ИЗУЧИТЕ МАТЕРИАЛ =>
**a)** Ответьте на вопросы по тексту о картинах Анны Владимировны:
(i) В какой картине, по словам автора, интегрально отображены его рассуждения?
(ii) Какое животное было тотемом у древних татар?
(iii) Сколько картин на тему Мавки исполнила Анна Владимировна?
**b)** Извлеките из текста о картинах Анны Владимировны без изменений всё, что идет от слов «Вот сколько ассоциаций» вплоть до слов «и одноименно названы.» включительно.

ВЫБРАННЫЙ ТЕКСТ =>
····················
А недавно я узнал, что у Анны Владимировны появилась возможность выпустить художественный альбом, в котором будет представлена, в основном, портретная живопись. В моей домашней библиотеке имелся ее альбом пятилетней давности, и я попросил Анну Владимировну выслать в файлах фотографии картин, которые она решила поместить в задуманное издание. Моя просьба была исполнена. Начинаю рассматривать и вижу, что художником проделан от обозначенной точки отсчета триединый путь. Как это понимать? С одной стороны, цветовые решения стали более тональными при переходе от одного цвета к другому (утонченнее). С другой стороны, в некоторых работах, поражает глубинно архетипическое отображение реальности. И между этими разностями – многомерность и основательность познания, что передано не только в сопоставленных объектах изображения, но и в ауре всего полотна в целом. Эти мои дифференциального рода рассуждения интегрально отображены в ее картине «Скифянка».

Во-первых, сам образ скифской женщины является архетипом, так же как тотемическое изображение волка. Во-вторых, существуют разные мнения в отношении тотемного животного у скифских племен – здесь и олень, и змея. Но вот у древних татар, ведущих свое родство от тех же скифов, тотемом был степной волк. Так же, как и у сарматов. И, особенно, у некоторых кавказских племен, относящих свое происхождение к Вениаминову колену. С иллюзией (кажется, что волк несколько выше, чем ему положено быть от природы) в подкорку зрителя трансформируется неутомимость хищника в погоне за добычей. И вместе с таким, внезапно возникшим представлением, вдруг вспоминается момент тотемного уподобления человека хищному волку (Быт. 49:27): Вениамин хищный волк, утром будет есть ловитву и вечером будет делить добычу. И, наконец, в-третьих – спокойная уверенность в себе хищника и его, при этом, доброжелательная морда на фоне язычески свободной женщины ассоциируется с тем, что у древних славян образ волка-оборотня является частью многих сказочно-мифологических сюжетов. И параллельно – древние историки средиземноморского побережья считали русских и скифов племенами родственными.

Вот сколько ассоциаций порождает всего лишь одна картина. Но в этом же ключе исполнены полотна «Лестница жизни» – символ вечного восхождения и преодоления на пути к Богу – идеалу человеческого познания; «Мадонна» (обнимающая обиженное дитя – современно-земная – смотрящая с беззащитным укором в невидимую сторону враждебных сил); «Мои современницы» – каменные скифские бабы – в советские времена эти древнейшие изваяния были установлены на территории Днепропетровского исторического музея, фантазия художника (доведенная до абсурда атмосферой жестокой реальности) перенесла эти изваяния на участок железнодорожных путей, запорошила снегом и нарядила в оранжевые курточки путейных рабочих. И далее – «Египтянка», «Маг», «Червовый король», «Трефовый король», «Мавка»… Мавка! – интересно отметить, что Анной Владимировной на эту тему исполнено две картины и одноименно названы.
····················
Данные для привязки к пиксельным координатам
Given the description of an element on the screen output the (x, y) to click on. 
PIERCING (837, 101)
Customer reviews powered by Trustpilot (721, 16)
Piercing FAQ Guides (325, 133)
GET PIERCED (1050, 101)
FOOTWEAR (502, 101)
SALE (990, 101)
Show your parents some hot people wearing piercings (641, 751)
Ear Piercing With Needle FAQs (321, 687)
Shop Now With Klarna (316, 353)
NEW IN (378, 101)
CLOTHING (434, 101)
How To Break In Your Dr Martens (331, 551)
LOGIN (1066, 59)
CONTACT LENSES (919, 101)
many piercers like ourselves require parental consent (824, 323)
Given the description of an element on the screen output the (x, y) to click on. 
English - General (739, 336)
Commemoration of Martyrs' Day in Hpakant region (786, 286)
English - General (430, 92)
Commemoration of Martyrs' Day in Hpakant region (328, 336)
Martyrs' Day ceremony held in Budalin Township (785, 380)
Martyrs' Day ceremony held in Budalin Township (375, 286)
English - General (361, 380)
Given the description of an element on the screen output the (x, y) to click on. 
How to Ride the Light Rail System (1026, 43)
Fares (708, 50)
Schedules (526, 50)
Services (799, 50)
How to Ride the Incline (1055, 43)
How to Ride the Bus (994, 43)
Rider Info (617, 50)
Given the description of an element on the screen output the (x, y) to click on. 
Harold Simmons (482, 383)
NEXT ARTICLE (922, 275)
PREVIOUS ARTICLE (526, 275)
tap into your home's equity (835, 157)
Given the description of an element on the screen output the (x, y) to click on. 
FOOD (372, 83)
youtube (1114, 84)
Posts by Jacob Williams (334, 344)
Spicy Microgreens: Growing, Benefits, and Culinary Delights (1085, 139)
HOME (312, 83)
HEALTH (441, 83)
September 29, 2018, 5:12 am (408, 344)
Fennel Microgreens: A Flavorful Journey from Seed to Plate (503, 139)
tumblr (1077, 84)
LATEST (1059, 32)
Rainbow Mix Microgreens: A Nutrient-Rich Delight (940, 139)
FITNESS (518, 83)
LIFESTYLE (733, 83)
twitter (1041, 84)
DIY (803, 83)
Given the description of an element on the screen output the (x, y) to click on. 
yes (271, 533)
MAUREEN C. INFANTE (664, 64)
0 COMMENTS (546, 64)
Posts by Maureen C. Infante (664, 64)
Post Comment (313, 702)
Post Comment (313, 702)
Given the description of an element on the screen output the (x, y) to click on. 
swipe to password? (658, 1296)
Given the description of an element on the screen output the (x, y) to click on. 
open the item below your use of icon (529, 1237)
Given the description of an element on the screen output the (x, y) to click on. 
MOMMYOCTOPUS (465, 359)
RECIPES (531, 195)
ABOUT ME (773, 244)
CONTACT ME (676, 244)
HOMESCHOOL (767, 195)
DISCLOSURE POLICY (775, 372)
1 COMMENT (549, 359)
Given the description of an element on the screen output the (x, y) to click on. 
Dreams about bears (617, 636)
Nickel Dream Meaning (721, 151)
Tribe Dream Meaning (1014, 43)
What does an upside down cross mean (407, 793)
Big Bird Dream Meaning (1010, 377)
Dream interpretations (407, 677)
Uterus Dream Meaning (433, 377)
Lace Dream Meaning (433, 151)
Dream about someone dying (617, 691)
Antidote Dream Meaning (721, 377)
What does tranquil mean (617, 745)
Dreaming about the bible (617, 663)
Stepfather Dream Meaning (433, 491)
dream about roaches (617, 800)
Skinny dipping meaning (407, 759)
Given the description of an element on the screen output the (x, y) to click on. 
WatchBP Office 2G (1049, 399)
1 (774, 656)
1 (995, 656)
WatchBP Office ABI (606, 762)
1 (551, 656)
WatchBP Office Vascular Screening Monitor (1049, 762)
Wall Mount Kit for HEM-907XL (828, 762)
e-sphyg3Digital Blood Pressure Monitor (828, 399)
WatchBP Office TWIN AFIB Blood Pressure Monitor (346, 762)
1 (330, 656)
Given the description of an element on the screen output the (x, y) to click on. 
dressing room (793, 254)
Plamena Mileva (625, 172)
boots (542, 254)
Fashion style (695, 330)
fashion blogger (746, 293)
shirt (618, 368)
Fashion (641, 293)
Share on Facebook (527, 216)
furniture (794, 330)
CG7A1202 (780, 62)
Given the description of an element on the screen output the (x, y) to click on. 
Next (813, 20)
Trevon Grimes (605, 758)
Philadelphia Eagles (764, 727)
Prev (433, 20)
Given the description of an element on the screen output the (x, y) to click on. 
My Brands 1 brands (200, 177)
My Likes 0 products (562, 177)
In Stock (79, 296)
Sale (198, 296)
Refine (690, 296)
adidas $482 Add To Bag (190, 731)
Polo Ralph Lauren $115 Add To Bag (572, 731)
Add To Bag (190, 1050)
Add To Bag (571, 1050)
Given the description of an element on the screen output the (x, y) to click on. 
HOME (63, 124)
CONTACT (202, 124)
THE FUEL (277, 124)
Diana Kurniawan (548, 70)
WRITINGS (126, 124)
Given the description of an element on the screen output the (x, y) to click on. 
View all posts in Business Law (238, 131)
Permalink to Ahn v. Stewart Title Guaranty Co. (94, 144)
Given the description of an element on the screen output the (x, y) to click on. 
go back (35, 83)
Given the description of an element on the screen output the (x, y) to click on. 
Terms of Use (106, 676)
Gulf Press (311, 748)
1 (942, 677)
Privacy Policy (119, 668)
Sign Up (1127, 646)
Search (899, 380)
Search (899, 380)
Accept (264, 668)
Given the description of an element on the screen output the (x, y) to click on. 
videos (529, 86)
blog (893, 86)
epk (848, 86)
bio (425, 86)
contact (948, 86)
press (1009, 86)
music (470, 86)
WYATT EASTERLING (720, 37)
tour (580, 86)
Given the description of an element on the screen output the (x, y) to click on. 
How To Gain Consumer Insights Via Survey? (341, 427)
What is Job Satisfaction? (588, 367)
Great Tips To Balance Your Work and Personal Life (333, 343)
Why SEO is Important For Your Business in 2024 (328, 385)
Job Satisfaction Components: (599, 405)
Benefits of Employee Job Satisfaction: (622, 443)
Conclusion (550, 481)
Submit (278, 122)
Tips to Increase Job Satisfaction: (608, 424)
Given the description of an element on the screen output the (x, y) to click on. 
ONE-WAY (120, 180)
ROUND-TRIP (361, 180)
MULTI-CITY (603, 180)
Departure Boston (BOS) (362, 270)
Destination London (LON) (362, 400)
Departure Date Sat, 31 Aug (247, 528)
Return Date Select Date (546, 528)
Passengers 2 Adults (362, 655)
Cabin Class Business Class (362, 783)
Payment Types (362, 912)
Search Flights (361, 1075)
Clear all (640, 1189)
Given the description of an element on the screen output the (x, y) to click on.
····················
ОТВЕТЫ К ЗАДАНИЯМ =>
**a)**
(i) В картине «Скифянка».
(ii) Степной волк.
(iii) Две.

**b)**
Вот сколько ассоциаций порождает всего лишь одна картина. Но в этом же ключе исполнены полотна «Лестница жизни» – символ вечного восхождения и преодоления на пути к Богу – идеалу человеческого познания; «Мадонна» (обнимающая обиженное дитя – современно-земная – смотрящая с беззащитным укором в невидимую сторону враждебных сил); «Мои современницы» – каменные скифские бабы – в советские времена эти древнейшие изваяния были установлены на территории Днепропетровского исторического музея, фантазия художника (доведенная до абсурда атмосферой жестокой реальности) перенесла эти изваяния на участок железнодорожных путей, запорошила снегом и нарядила в оранжевые курточки путейных рабочих. И далее – «Египтянка», «Маг», «Червовый король», «Трефовый король», «Мавка»… Мавка! – интересно отметить, что Анной Владимировной на эту тему исполнено две картины и одноименно названы.